• _Given instruction 1_: Decide whether each statement agrees with the film review below, answering yes or no and quoting the deciding words of the review: (a) Fairbanks directed The Thief of Bagdad. (b) The review names Zorro among the characters Fairbanks introduced to the screen. (c) The review says stars reshaping directors and material always turned out well.
• _Given instruction 2_: Retype the film review below word for word, starting at the words "Despite not being" and ending after "Thief of Bagdad.".

Douglas Fairbanks, one of the great founding fathers of cinema, introduced numerous characters to the silver screen – Robin Hood, Zorro, the Three Musketeers, and in this film, he brought the flavor and images of the Arabian Nights to vivid life. The Thief of Bagdad is pure spectacle and lavish production design, held together by Fairbanks’ live-wire and stunt-heavy central performance.

Despite not being the director of this material, Fairbanks feels like the main guiding hand of this production. Great movie stars had a talent for doing this, warping directors and material into their great personas. The outcomes varied, but Fairbanks and director Raoul Walsh crafted something truly magical with The Thief of Bagdad.

Text and item location entries:
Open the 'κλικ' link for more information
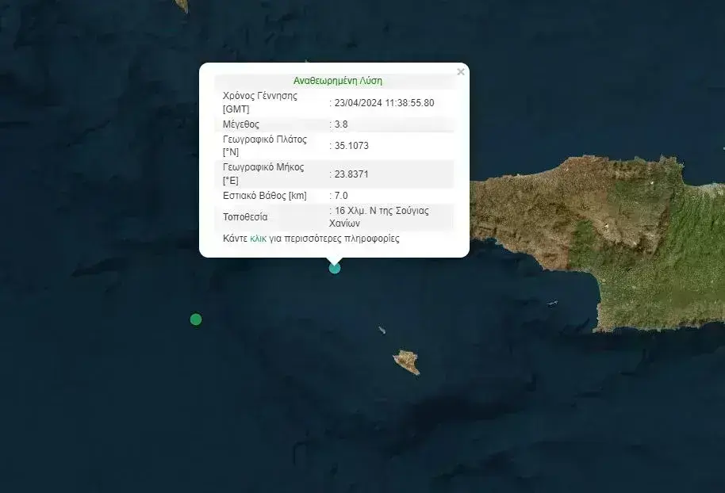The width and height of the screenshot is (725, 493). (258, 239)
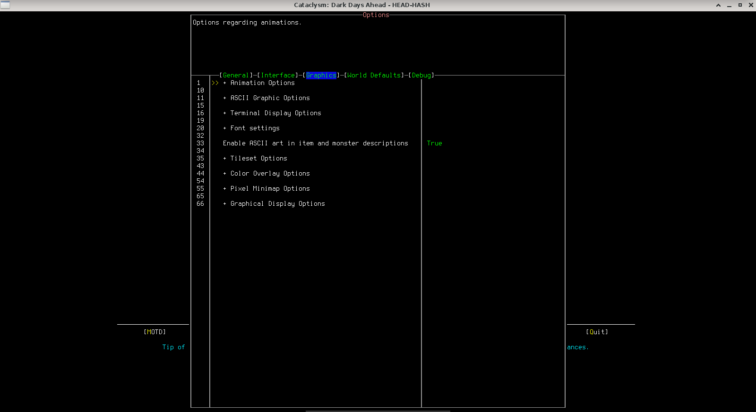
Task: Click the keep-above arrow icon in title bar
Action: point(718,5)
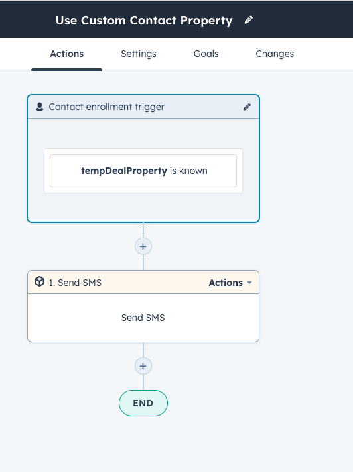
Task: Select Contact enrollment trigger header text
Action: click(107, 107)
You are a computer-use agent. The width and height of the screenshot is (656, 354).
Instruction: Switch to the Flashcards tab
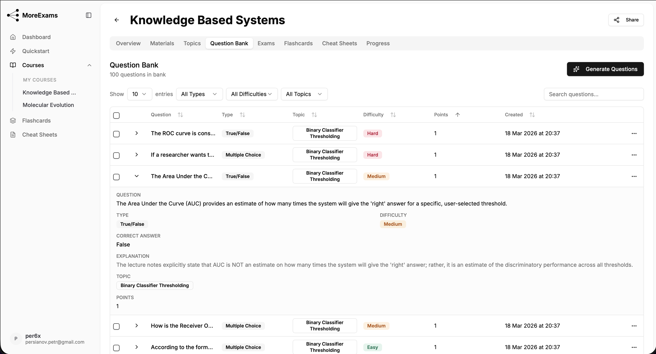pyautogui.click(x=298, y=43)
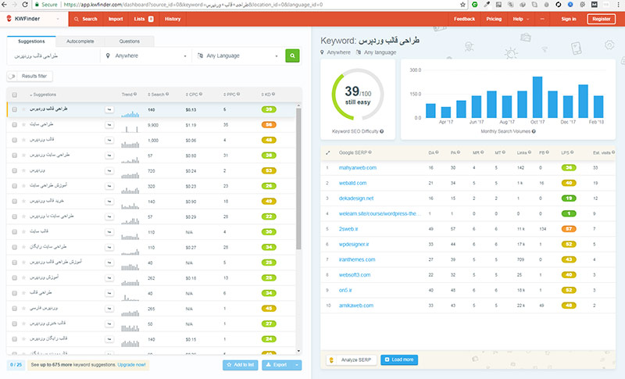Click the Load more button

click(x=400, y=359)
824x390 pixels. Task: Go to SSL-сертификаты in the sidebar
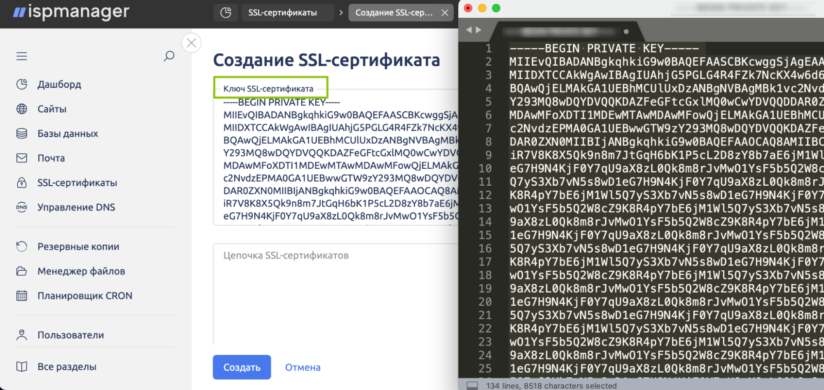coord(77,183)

• _Exercise solution 1_:
(a) No: "Despite not being the director of this material"
(b) Yes: "introduced numerous characters to the silver screen – Robin Hood, Zorro, the Three Musketeers"
(c) No: "The outcomes varied"

• _Exercise solution 2_:
Despite not being the director of this material, Fairbanks feels like the main guiding hand of this production. Great movie stars had a talent for doing this, warping directors and material into their great personas. The outcomes varied, but Fairbanks and director Raoul Walsh crafted something truly magical with The Thief of Bagdad.